Should a home be smart?

Should a home be smart?

An issue that keeps coming back when the development and implementation of IoT is discussed is that of the ‘Smart Home’; recently accompanied by a – sometimes semantic – discussion about the difference between a smart home and an intelligent home. Since this is, next to food for thought, also something of a contradiction I will contemplate on this a little further. One of my favourite poetic lines is one written in 1944 by the French surrealistic poet Paul Eluard: “When the peaks of our sky come together, my house will have a roof”. This, to me, reflects the ontology of our home: our current house has an address, our home can be abstract, maybe even somewhere else. It is our way of building houses that creates the dichotomy of public and private space: we build a house and – intend to – create a home there, without realising ourselves why and how we ‘dwell’ where we do.

In my opinion home, as an intimate space, basically has little to do with technology; home is about other values – see e.g. Gaston Bachelard’s ‘Poetics of Space’ – which does not imply that technology cannot play a role of enhancing values. But as long as we consider ‘technology’ in our homes as something alien, we inhabit an artificial, build environment in which technology is not considered – let alone experienced – an integrated part.

The term ‘home automation’ is again something of a contradiction; what is there in our home that we cannot do ourselves and would wish to be automated? To which question is home-automation an answer? We consider the fact that we can turn a switch and have a light not as something primarily technological; the moment however that we – in the Netherlands anyway – discuss e.g. smart metering we dismiss a pragmatic ‘technology’ as intrusive, as an attack on our privacy where a proper insight in our use of electricity might be appropriate . We tend to reject because we feel that our sense of privacy is threatened.

Our home can be considered a basic human value; we need – besides shelter – some kind of intimate space as a point of departure for entering public space. In a ‘private’ space we experience freedom which to me implies that we should have control over that space, i.e. over its design, shape, appearance and use. The current paradox is the fact that, as said above, home basically has little to do with technology while on the other hand technology plays an increasingly significant role in designing, realising and maintaining our homes. Now that technologies increasingly permeate this environment we should no longer talk of ‘home automation’ since this implies that we dismiss our control. In a more complex world – in which the IoT plays an increasingly significant role – we need to acknowledge that technology can have an increasingly important role there which does not come to an end when a building is ‘finished’. We need to regain control over environment, building and object which become/are entangled; our environment as a whole will/has become an interface. We move from function to meaning, beyond comfort only.

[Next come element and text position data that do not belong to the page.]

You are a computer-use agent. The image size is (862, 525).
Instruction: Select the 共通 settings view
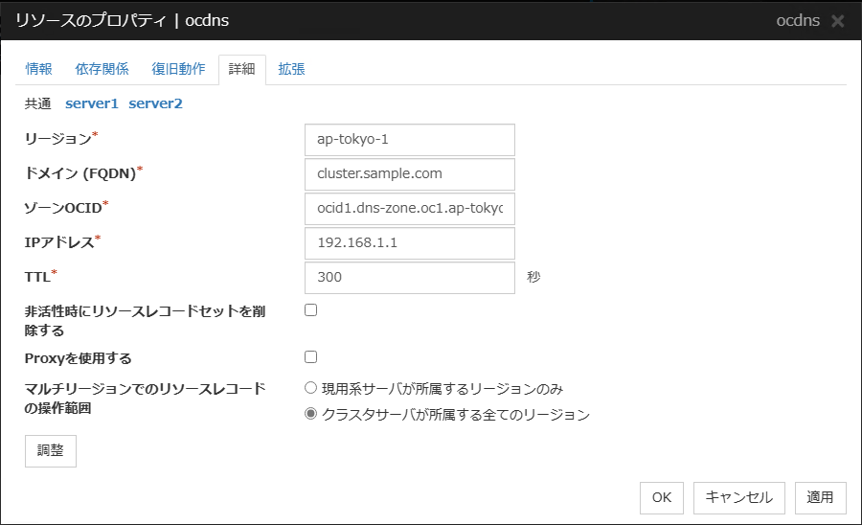[38, 103]
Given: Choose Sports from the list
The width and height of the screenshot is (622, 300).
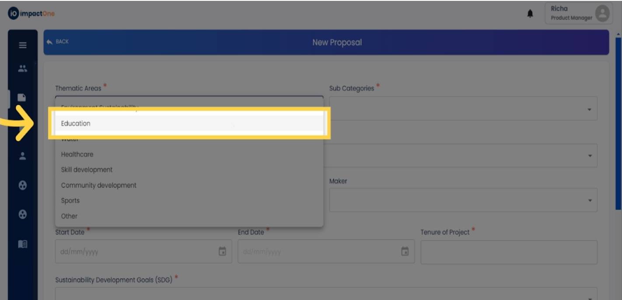Looking at the screenshot, I should point(70,201).
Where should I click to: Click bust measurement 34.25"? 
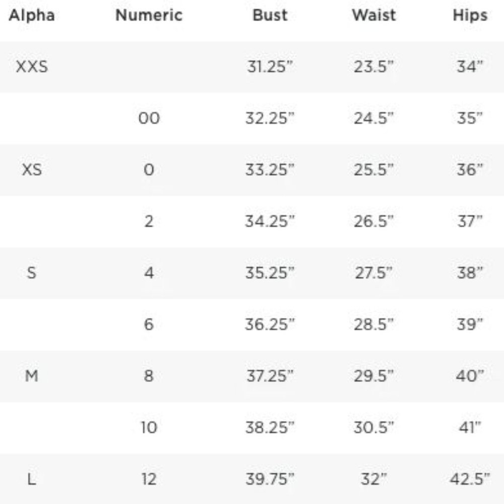(270, 221)
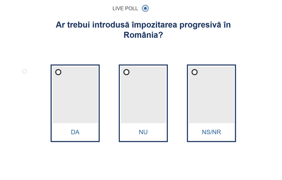This screenshot has height=180, width=282.
Task: Click the word "trebui" in the question
Action: 80,25
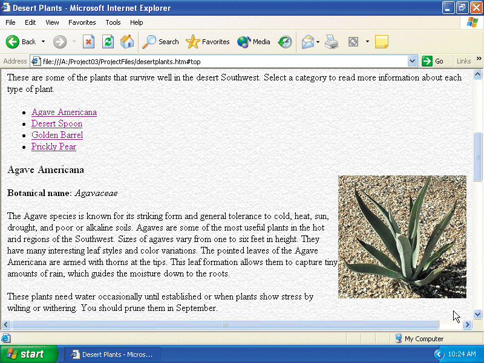Expand the Links toolbar chevron
This screenshot has width=484, height=363.
(x=479, y=60)
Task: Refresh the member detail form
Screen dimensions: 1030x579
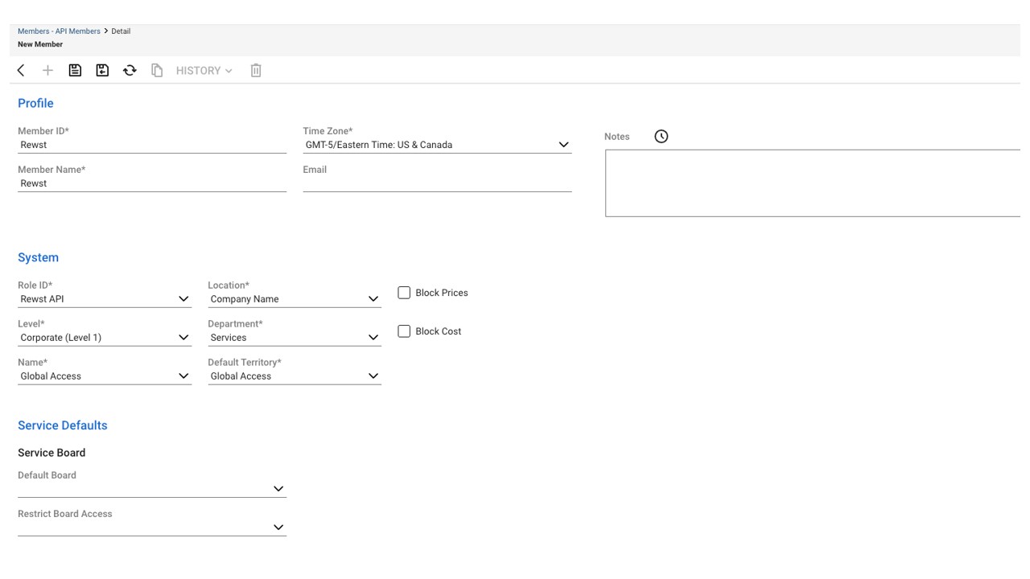Action: [x=130, y=70]
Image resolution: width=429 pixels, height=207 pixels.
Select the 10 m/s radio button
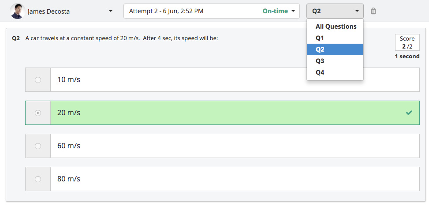tap(38, 80)
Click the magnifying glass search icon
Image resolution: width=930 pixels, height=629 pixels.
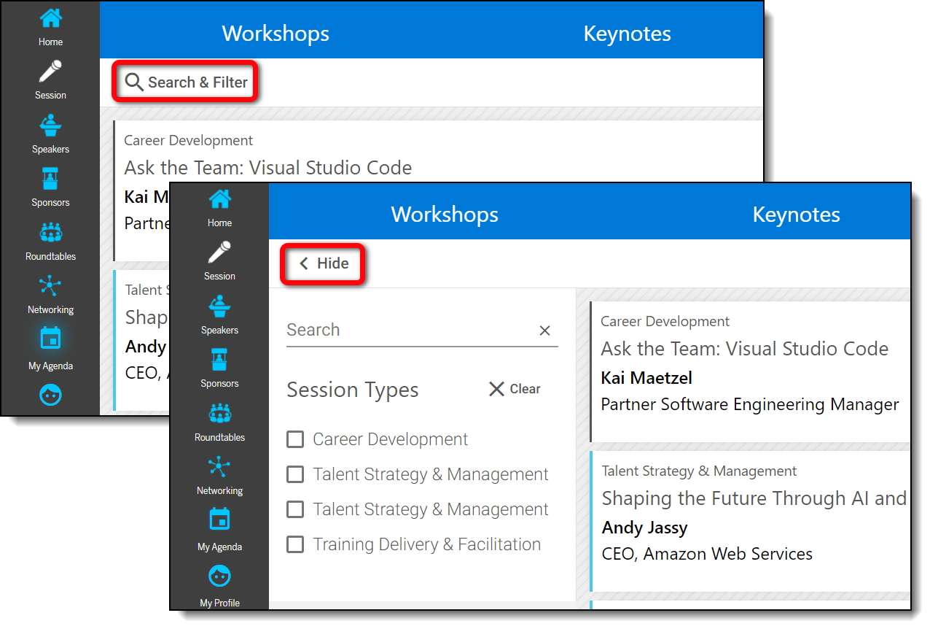point(134,82)
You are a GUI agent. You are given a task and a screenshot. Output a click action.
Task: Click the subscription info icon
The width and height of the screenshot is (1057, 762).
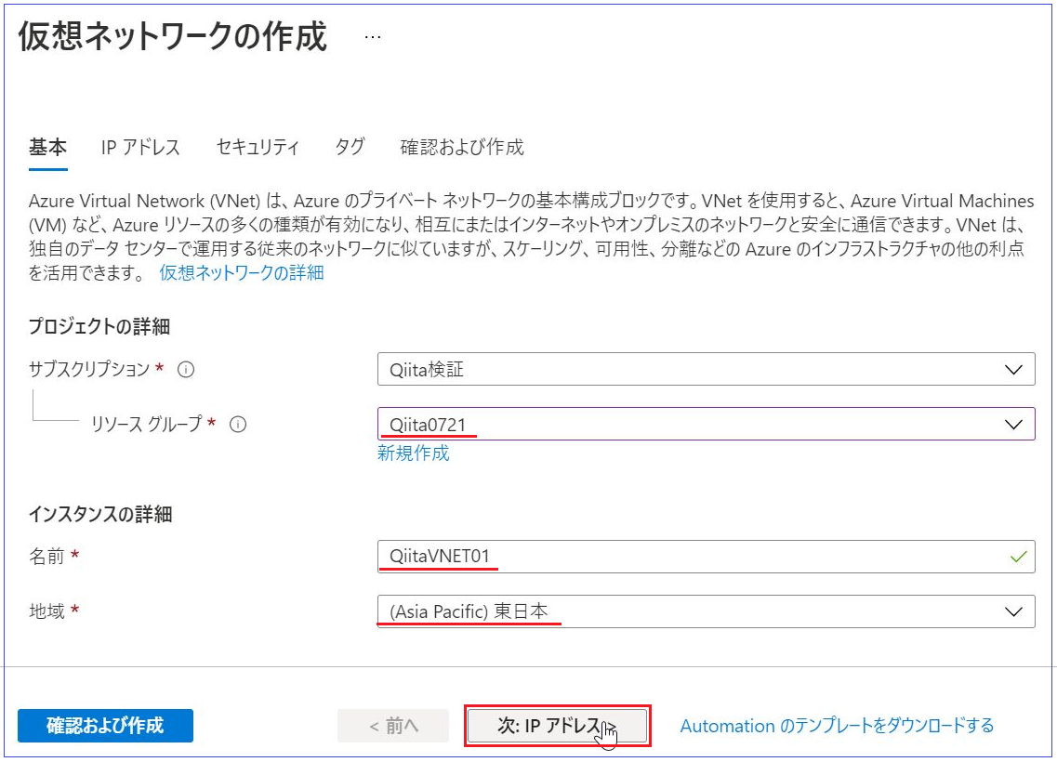186,370
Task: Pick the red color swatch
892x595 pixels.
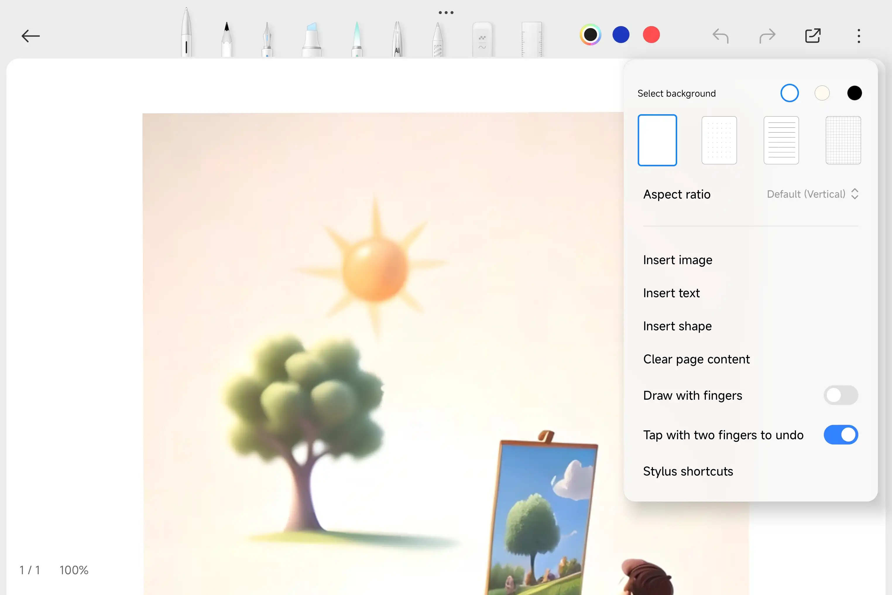Action: [651, 35]
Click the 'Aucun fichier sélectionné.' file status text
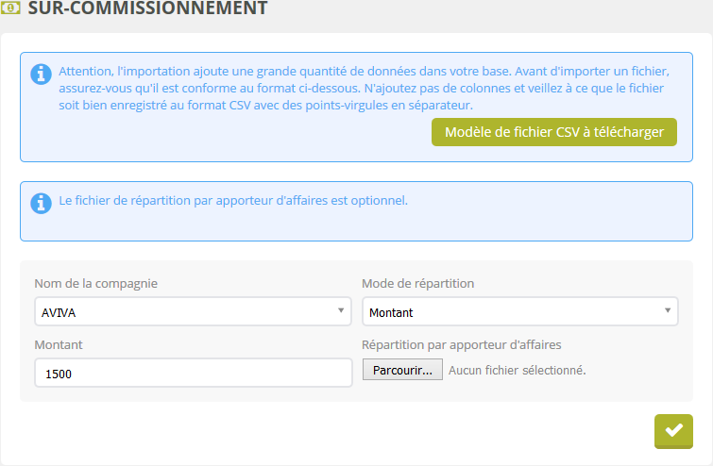The height and width of the screenshot is (466, 713). click(x=518, y=370)
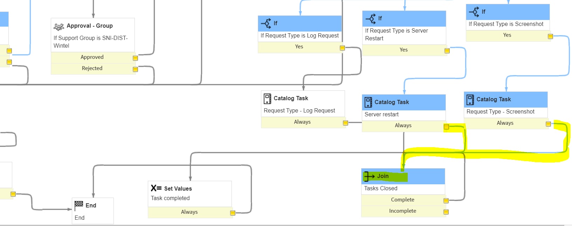This screenshot has height=226, width=572.
Task: Click the Screenshot Catalog Task icon
Action: pyautogui.click(x=470, y=100)
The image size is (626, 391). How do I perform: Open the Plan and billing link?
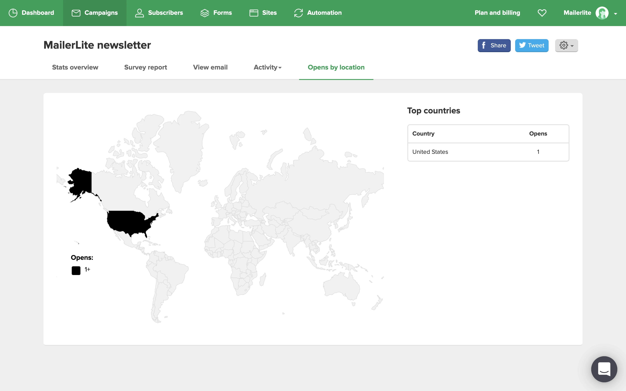pyautogui.click(x=497, y=13)
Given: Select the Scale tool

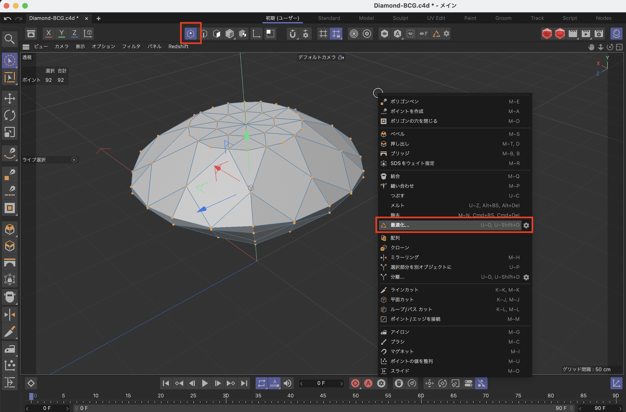Looking at the screenshot, I should tap(10, 132).
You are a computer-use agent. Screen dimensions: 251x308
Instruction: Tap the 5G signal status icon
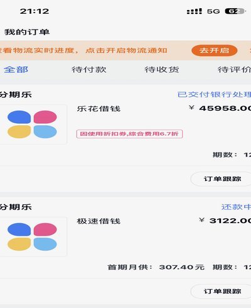coord(213,11)
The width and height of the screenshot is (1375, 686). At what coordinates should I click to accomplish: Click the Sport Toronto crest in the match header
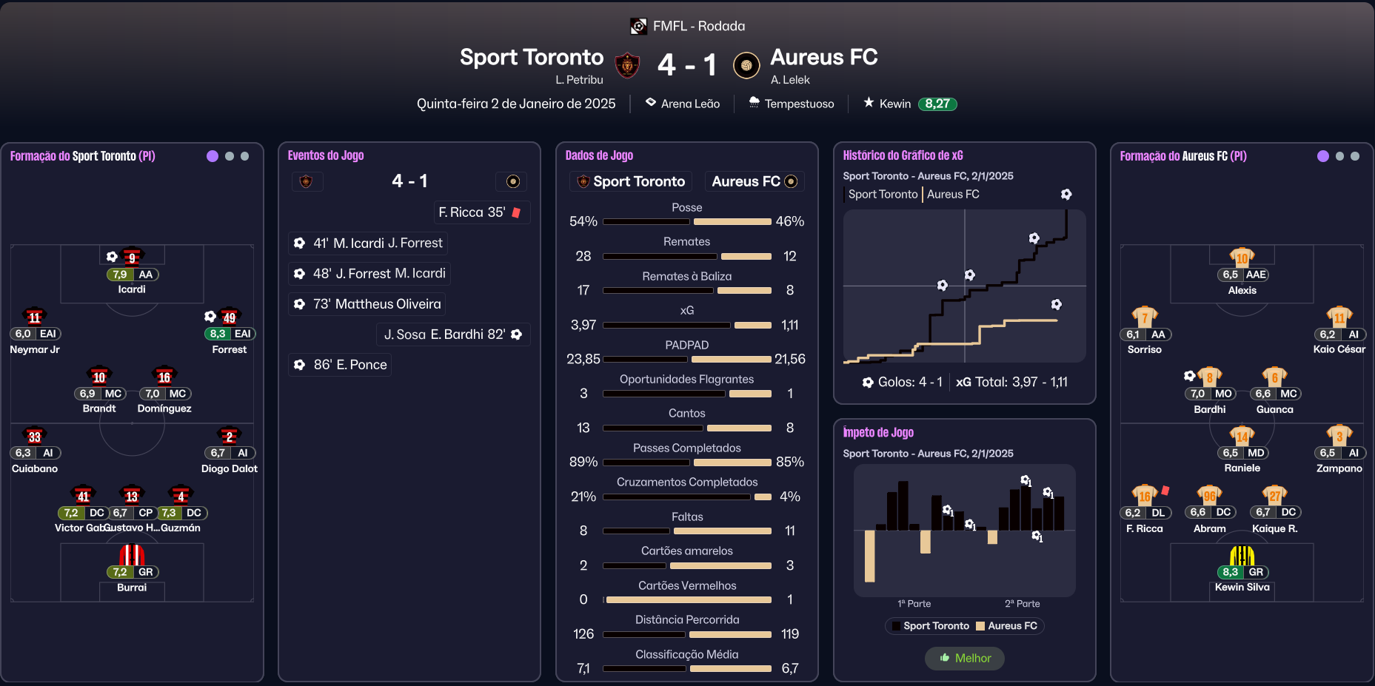click(x=627, y=65)
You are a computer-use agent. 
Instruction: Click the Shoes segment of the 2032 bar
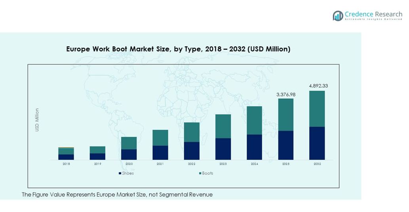[x=317, y=143]
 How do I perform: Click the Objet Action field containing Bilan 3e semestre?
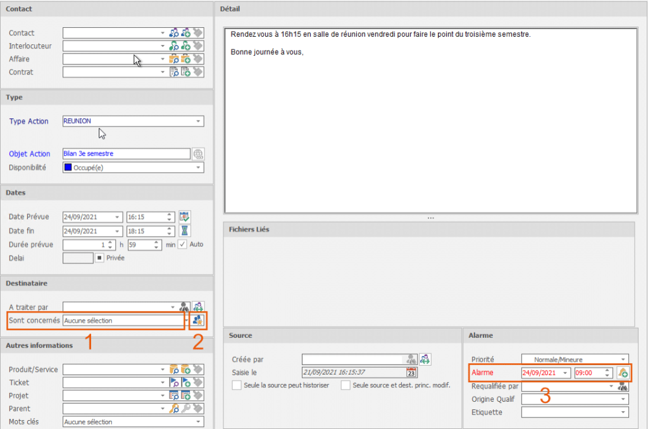pos(126,154)
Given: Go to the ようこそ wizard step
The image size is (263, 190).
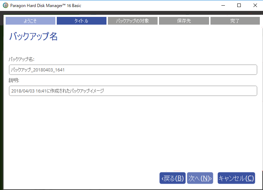Looking at the screenshot, I should 30,21.
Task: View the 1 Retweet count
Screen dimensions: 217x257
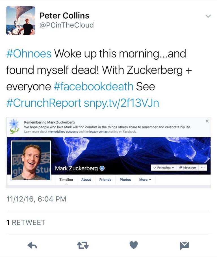Action: click(26, 223)
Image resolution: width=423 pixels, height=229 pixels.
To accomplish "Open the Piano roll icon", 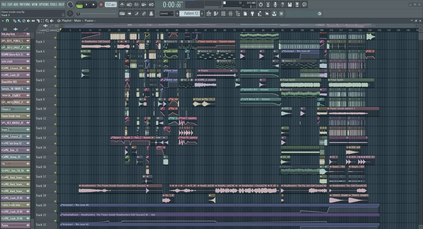I will coord(216,13).
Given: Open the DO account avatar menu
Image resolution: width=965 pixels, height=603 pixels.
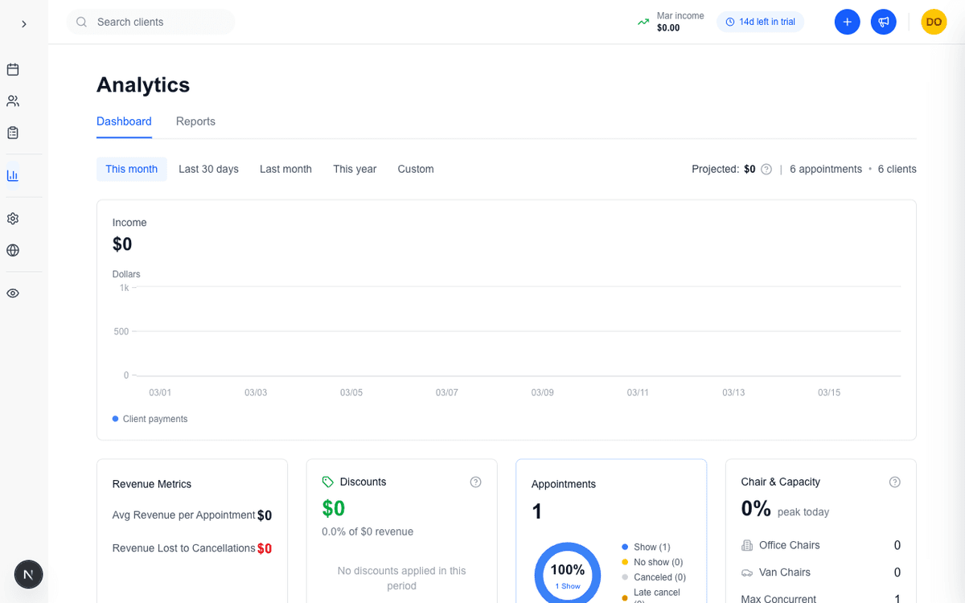Looking at the screenshot, I should (934, 22).
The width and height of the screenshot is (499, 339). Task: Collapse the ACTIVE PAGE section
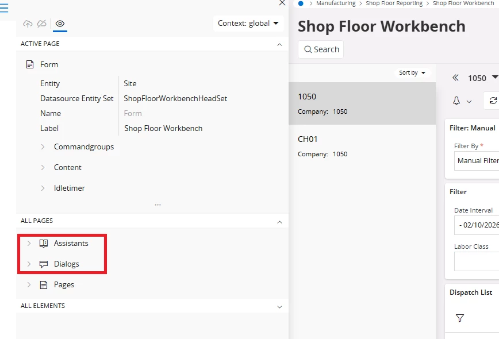pos(279,44)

In the words of Pallasmaa: “Architecture is the art of reconciliation between ourselves and the world, and this mediation takes place through the senses”. (Pallasmaa, the Eyes of the Skin, 2005, p.72) Providing objects – things – with an ‘identity’ and adding them to our hybrid environment/intimate space should add to experience; again, not comfort only. Therefore: should a home be smart? Most of all it should resemble our sense of being a part of our world and lived space, be it in the intimate or public.